Fallas of Alzira – Day Trip From Valencia
Our plan had been to take the train in the morning, see a few figures and the mascletá at 14h, then grab lunch and return home. But we were having such a fun time in Alzira, checking out not just the Fallas monuments but the town itself, that we decided to be spontaneous and stay overnight. We wanted to see the evening fireworks and also the cremá, so even though we didn’t have a change of clothes or any toiletries, we checked into a hotel and cancelled all our plans for the day.
After a quick siesta, we set out to witness the acts of Alzira’s final day of Fallas, which they had timed to line up with the national Day of Spain, on October 12th. First up was the ofrendá, a parade similar to Valencia’s but on a much reduced scale — Alzira only had six commissions participating in Fallas this year, so the virgin to whom they carried flowers wasn’t ten meters high… more like two.
Valencia’s ofrendá stretches over two days, so although Alzira’s was much smaller in comparison, it still took hours. By the time it finished, we had to rush over to the Plaça del Regne, to watch the night fireworks.
Once the fireworks had concluded, it was time for the culmination of Fallas, in the form of the cremá. We first watched a couple fallas infantiles be set on fire; the first vanished quickly in the flames, but the second figure needed a lot more time, and produced a lot more black, heavy smoke. We moved out of the way, along with everyone in the crowd. Well… almost everyone. There was one solitary grandma who refused to budge from her spot, because she was apparently streaming the cremá to her grandchildren.

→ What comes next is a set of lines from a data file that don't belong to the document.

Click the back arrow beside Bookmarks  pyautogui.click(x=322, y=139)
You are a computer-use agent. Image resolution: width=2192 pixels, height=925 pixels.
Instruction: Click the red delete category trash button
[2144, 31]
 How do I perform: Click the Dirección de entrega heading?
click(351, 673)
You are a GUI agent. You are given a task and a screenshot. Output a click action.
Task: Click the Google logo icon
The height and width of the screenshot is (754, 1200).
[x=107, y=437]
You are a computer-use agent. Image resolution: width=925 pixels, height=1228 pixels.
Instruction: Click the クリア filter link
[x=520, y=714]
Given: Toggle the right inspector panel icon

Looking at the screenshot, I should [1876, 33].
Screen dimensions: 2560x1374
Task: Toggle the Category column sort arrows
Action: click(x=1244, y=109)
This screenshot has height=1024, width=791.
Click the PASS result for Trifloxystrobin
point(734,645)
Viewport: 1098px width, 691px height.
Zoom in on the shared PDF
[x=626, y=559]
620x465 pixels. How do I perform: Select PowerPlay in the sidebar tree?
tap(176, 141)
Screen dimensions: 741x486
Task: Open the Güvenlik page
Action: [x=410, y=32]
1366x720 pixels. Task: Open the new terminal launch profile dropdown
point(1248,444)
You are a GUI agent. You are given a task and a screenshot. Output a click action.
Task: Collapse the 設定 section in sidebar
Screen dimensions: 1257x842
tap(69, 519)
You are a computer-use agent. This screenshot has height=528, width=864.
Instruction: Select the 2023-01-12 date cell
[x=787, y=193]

Now, it was time to witness the cremá of one of the main figures, and close out Fallas in this small town. We chose the one at the Plaza Mayor, and had to wait for over an hour while the crews prepared the figure for its fiery death. But it was worth the wait, because the spectacle was just as awe-inspiring as it always is.
Thank you Alzira for this small Fallas fix! I think that be enough and it should get us through until March, 2022!